As for the Institute for Supply Management’s Manufacturing PMI take, it was noted that there were signs of relief from the omicron variant in February, with the overall PMI index up, including gains in new orders and production. However, as reported, “Inputs — expressed as supplier deliveries, inventories, and imports — continued to constrain production expansion.”

Key Positives

Timothy R. Fiore, chair of the Institute for Supply Management Manufacturing Business Survey Committee, hit on some key positives:

“Manufacturing performed well for the 21st straight month, with demand registering month-over-month growth and consumption softening slightly, though less than forecast. The impact of omicron declined in February as swiftly as it appeared in December, leaving March and April’s manufacturing environment favorable, especially with new orders and backlogs registering strong growth.”

For good measure, Fiore pointed out, “Panel sentiment remained strongly optimistic, with 12 positive growth comments for every cautious comment, up from January’s ratio of 7-to-1.”

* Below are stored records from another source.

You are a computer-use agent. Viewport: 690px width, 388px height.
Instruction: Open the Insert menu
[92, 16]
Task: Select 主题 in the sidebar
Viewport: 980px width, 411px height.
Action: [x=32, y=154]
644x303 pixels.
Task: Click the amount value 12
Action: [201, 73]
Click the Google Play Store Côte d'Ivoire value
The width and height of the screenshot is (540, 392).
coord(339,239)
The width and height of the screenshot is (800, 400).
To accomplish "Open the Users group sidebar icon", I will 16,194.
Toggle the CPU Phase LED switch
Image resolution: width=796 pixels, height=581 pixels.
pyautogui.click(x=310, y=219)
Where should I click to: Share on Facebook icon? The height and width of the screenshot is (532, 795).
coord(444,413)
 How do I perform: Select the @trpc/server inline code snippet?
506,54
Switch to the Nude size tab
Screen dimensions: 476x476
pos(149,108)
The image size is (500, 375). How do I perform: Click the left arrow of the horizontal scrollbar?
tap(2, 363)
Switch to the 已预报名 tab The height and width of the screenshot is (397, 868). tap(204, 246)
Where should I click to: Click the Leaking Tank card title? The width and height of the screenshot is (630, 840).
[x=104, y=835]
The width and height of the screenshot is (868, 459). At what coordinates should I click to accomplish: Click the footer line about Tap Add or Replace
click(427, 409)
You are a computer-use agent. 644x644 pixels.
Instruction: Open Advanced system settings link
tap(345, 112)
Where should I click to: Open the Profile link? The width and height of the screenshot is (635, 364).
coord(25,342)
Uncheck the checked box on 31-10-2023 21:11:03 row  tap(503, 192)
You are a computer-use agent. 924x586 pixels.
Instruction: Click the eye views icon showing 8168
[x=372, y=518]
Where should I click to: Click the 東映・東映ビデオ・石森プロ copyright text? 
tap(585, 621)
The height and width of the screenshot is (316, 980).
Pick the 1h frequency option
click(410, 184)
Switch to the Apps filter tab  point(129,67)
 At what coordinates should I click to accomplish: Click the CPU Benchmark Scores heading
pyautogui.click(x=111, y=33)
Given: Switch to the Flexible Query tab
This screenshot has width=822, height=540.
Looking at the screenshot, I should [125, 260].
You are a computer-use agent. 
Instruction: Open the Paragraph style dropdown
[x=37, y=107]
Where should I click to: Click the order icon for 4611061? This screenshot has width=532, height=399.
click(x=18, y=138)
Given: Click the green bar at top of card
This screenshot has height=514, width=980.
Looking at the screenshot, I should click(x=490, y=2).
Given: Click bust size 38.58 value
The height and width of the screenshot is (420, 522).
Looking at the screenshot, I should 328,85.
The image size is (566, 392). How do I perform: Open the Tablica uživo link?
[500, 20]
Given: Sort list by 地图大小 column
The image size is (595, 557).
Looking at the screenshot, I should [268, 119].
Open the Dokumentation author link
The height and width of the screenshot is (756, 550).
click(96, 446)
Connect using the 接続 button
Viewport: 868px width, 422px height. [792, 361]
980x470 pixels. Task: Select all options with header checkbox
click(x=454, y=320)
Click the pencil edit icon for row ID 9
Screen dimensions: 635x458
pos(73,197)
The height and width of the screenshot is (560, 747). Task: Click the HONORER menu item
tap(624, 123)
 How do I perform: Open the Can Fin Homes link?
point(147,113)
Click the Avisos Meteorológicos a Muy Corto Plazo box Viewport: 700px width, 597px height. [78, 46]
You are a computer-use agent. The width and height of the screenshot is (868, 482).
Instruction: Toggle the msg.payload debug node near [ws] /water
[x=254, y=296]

Serious Challenges Persist

Still, there are ongoing and new concerns, and they are serious. Chris Williamson, Chief Business Economist at IHS Markit, wasn’t exactly shy in summing up such matters:

“Although the survey’s price gauges covering companies’ costs and selling prices are off the peaks seen last year, they remain very high by historical standards and point to persistent elevated inflation in coming months. With rising oil prices adding further to soaring costs, and the Ukraine crisis likely to add to global supply disruptions, the inflation outlook is an increasing concern. With the survey data collected prior to the escalation of the conflict in Ukraine, the full impact of the situation is yet to appear in the data. Supply chains are likely to be further disrupted, with existing shortages exacerbated by safety stock building, and prices will likely come under further upward pressure. Perhaps most important will be the effect on business optimism and whether the improvement in prospects seen in February will be reversed, which could lead to reduced spending and investment.”

Some Perspective

In terms of a longer run perspective, U.S. manufacturing production grew solidly, though unevenly given various recessions and slowdowns, from at least the early 1920s to 2007. But since the Great Recession, manufacturing has, at best, stagnated.

That’s not inevitable.

Manufacturing overwhelmingly is a small business undertaking – consider that 93.1 percent of U.S. manufacturing employer firms have fewer than 100 workers (2019 latest U.S. Census Bureau data) – so it makes sense for policymakers to roll back tax and regulatory burdens that harm entrepreneurship, investment and manufacturing, and to advance free trade that opens new export opportunities for manufacturers and their workers, and reduces costs of and expands choices for imports, which are inputs to U.S. enterprises, including manufacturers.

Raymond J. Keating is chief economist for the Small Business & Entrepreneurship Council.